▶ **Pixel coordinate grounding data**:
^^^^^^^^

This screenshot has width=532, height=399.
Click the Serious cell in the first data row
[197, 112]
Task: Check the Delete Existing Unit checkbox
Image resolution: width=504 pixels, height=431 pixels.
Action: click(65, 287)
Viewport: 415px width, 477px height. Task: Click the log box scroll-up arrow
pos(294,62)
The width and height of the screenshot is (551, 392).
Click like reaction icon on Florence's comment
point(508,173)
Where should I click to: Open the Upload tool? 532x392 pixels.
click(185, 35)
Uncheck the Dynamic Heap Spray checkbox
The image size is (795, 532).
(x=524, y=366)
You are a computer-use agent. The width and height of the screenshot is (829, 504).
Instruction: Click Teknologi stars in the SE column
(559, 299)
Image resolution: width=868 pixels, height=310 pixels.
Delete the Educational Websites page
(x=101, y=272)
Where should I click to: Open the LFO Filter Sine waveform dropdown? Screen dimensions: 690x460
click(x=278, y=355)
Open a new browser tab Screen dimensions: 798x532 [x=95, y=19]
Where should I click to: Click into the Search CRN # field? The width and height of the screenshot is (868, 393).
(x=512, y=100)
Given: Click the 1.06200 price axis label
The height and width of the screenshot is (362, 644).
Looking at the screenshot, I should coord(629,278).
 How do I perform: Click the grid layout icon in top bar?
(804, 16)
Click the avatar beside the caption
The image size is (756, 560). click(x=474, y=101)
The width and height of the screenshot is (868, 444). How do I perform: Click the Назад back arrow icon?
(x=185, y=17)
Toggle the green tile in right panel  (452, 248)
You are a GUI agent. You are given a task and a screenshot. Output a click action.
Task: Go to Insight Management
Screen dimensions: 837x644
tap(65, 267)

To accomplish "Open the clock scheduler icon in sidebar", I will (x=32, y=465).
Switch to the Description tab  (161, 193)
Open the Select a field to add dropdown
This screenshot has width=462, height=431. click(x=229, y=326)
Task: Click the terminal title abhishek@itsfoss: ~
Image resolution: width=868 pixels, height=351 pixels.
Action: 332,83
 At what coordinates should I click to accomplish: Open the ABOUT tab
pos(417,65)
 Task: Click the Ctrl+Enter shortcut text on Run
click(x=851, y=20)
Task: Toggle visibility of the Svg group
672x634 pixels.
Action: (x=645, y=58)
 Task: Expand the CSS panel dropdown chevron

^^^^^^^^

▶ **GOAL OF THE EXERCISE**:
Determine the number of lines above that include the word "Toggle"; the reply is that number only.

▶ **WRITTEN RESPONSE**:
2